1944: The Jamaica Public Health Association, of which Mr. Frank Hill is president, recently submitted a memorandum to Government recommending a unified Public Health Service in Jamaica which would include sanitary inspectors of the Central Board of Health and Municipal and Parochial workers. It is also recommending that ability and length of service and experience should be taken into consideration as well.


1947: Several Jamaican graduates are to receive degrees at McGill University, Montreal, when the University holds the largest convocation in its long history. Jamaicans listed are: Bachelor of Library Science – Dorothea Elaine Enriques, B.A; Bachelor of Science Agriculture – James Harrington Donaldson; Bachelor of Commerce – Clive Noel Campbell and Dennis Egbert Mair.
 

1952: Two Knighthoods come to Jamaica in the first Birthday Honours awarded by Queen Elizabeth II. Several Jamaicans are included in the list which marks the celebration of Her Majesty’s official birthday. Created Knights Bachelor are the Honourable Kenneth O’Connor, Chief Justice of Jamaica; and Dr.

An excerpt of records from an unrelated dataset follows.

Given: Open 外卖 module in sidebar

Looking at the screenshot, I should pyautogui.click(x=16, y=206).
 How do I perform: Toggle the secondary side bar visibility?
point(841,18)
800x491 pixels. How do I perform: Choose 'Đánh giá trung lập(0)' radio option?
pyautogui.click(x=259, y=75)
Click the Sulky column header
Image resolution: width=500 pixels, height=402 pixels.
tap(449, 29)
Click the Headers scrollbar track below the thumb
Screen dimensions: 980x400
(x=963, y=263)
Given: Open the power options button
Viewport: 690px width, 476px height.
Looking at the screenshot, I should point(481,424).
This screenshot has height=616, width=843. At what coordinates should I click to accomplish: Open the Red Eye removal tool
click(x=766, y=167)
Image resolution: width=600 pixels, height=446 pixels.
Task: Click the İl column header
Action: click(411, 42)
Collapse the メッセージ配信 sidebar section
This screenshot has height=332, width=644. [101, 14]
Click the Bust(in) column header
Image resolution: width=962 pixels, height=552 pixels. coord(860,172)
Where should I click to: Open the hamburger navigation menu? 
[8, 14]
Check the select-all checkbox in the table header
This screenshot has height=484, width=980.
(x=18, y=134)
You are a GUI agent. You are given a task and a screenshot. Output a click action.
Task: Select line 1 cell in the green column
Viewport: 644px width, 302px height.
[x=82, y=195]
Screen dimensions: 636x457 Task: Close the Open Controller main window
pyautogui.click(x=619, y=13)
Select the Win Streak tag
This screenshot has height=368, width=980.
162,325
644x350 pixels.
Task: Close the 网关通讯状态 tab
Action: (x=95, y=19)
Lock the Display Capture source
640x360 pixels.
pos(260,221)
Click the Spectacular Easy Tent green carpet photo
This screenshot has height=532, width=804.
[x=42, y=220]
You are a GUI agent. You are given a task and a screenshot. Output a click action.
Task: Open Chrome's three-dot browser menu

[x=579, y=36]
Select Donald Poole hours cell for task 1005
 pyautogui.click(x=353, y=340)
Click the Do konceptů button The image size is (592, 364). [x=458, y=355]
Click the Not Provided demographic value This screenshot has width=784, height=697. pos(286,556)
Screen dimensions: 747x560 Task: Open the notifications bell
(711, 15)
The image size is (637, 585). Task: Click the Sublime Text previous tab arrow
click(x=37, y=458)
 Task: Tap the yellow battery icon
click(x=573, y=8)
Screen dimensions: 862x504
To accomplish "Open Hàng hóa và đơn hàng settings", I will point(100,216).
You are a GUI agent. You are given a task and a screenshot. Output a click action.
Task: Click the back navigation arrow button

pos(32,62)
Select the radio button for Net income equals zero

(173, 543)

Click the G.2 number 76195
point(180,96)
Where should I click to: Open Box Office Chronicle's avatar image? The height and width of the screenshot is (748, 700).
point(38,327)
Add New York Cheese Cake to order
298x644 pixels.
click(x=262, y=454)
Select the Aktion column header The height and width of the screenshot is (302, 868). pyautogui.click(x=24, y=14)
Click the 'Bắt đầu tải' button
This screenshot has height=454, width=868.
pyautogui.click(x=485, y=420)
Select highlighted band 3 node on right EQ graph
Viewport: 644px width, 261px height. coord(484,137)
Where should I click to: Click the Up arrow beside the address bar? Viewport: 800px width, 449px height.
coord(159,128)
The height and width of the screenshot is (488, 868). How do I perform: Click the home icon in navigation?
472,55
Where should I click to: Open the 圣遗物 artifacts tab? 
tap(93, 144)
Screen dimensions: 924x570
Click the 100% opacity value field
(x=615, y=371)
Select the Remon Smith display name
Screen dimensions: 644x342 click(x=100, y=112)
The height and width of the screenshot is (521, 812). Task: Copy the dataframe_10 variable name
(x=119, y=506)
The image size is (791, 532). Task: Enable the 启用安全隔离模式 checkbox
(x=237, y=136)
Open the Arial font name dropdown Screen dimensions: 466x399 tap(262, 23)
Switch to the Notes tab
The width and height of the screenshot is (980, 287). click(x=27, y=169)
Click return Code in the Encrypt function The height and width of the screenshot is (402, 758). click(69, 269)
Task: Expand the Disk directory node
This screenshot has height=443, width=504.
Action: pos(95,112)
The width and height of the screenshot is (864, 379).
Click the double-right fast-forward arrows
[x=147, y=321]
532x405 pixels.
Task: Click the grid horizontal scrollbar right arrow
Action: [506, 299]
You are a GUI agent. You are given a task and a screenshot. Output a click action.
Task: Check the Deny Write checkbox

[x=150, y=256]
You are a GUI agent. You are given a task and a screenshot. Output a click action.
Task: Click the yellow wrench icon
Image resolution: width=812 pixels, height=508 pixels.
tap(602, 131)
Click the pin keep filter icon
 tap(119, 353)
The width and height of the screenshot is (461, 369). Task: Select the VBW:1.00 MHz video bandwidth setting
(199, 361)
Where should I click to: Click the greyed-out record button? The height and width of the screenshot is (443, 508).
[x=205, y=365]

Thomas W. J. Taylor, principal of the University College of the West Indies.


1956: Portland, the tip of Jamaica’s most southerly peninsular is the third area in the Island where contractors to Jamaica, Stanolind, are conducting oil exploration. Two other areas where exploratory drilling is being done are in the Negril area of Westmoreland in the vicinity of the first bore-hole made last year by Base Metals Mining Corporation and in the Santa Cruz mountains of St. Elizabeth.


1959: The Governor, Sir Kenneth Blackburne, on the recommendation of the Scholarship Selection Committee, has awarded the Issa Scholarship for 1959 to Miss Faith Patricia Bowman of Wolmer’s Girls School. Miss Bowman, who is 19 years old, is the daughter of Mr. and Mrs. G. A. H. Bowman of 4 Balmoral Avenue, St. Andrew.


1964: The acting prime minister, the Hon Donald Sangster, announces in the House of Representatives that a law would be introduced into Parliament this session to control the operations of insurance companies, the same way that banks and building societies are being controlled. Companies also are to be controlled by the new Companies’ Act which is still with a special committee of the House.

1969: The Leader of the Opposition, Mr. Michael Manley, proposes in the House of Representatives, the institution of a National Youth Scheme to apply to every young person in Jamaica. Mr. Manley, making his speech on the Budget at Gordon House, includes this among a number of suggestions he makes, touching on the bauxite and alumina industry, tourism, agriculture, labour and education.